Eiwaz or Eihaz was a word for yew, defense and the name of the rune ᛇ. The rune is sometimes associated with the World tree Yggdrasil, which, imagined as an ash in Norse mythology, may formerly have been a yew or an oak. eo/ei.
The yew is a tree with rough bark,
greenest of trees in winter,
hard in the earth, supported by its roots,
a guardian of flame and a joy upon an estate.
Eihwaz represents the pinnacle to which all things revolve and spin out of. It is the mystery or the power of life. It is the death that renews and brings new life. It represents cycles and is a rune of wisdom and communication.
In all cultures, including that of the ancient Norse, all rites of passage, particularly those marking the transition into adulthood, contain the symbolism of ‘death’; the idea being that one’s former ‘self’ has died and given birth to a new persona. The Eihwaz rune represents the passage through which we must enter in order to gain the knowledge and acceptance of our own mortality. Eihwaz symbolizes the physical manifestation within time.

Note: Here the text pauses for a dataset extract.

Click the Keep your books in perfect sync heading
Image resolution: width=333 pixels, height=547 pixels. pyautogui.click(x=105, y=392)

Traditionally, the Eihwaz rune represents the yew tree. There is much association of the yew tree and the ancient Norse, principally derived from the fact that yews are evergreens which retain their greenery even through the coldest of winters, and because their red berries are seen as symbolic of the ‘Blood of Life.’
The yew tree is a powerful stave of protection and banishing, not only because of its association with the forces of life and death, but because of its association with the bow and arrow made of yew wood, which was common to the folk of the Norse.

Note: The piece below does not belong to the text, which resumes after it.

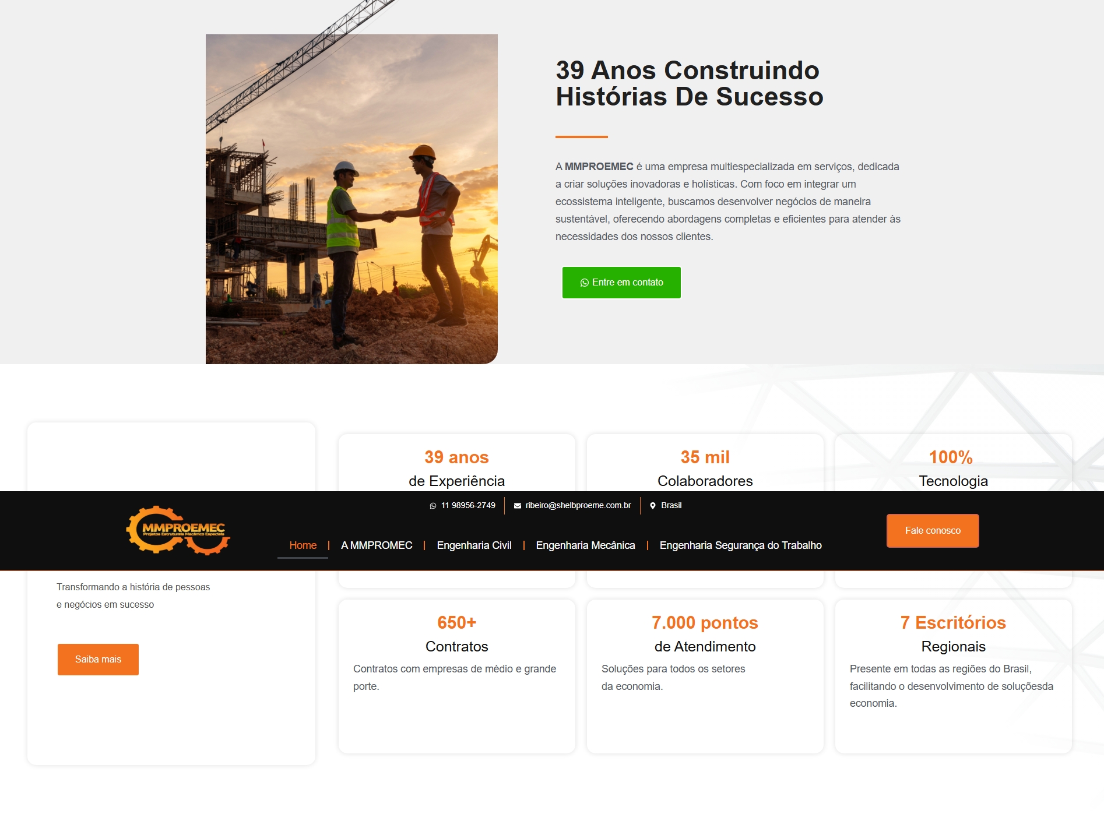
Task: Click the construction workers handshake photo
Action: (x=351, y=199)
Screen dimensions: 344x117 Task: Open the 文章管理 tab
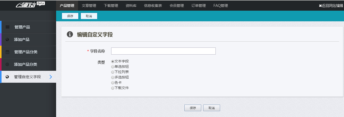tap(89, 6)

Reverence for the yew tree dates back to before the times of the Celts and beyond. Yggdrasil, the World Tree or the Tree of Life, is a yew tree. Eihwaz represents Yggdrasil. In Norse mythology and cosmology Yggdrasil is the axis about which all else revolves and spins out of. Yggdrasil contains the mystery of life and death and is the life-giving force which has its roots in the Underworld and death.
The rune anticipates difficulties through thought and right action. It is a time to deal with things at hand, rather than put them off until they resurface at a later date.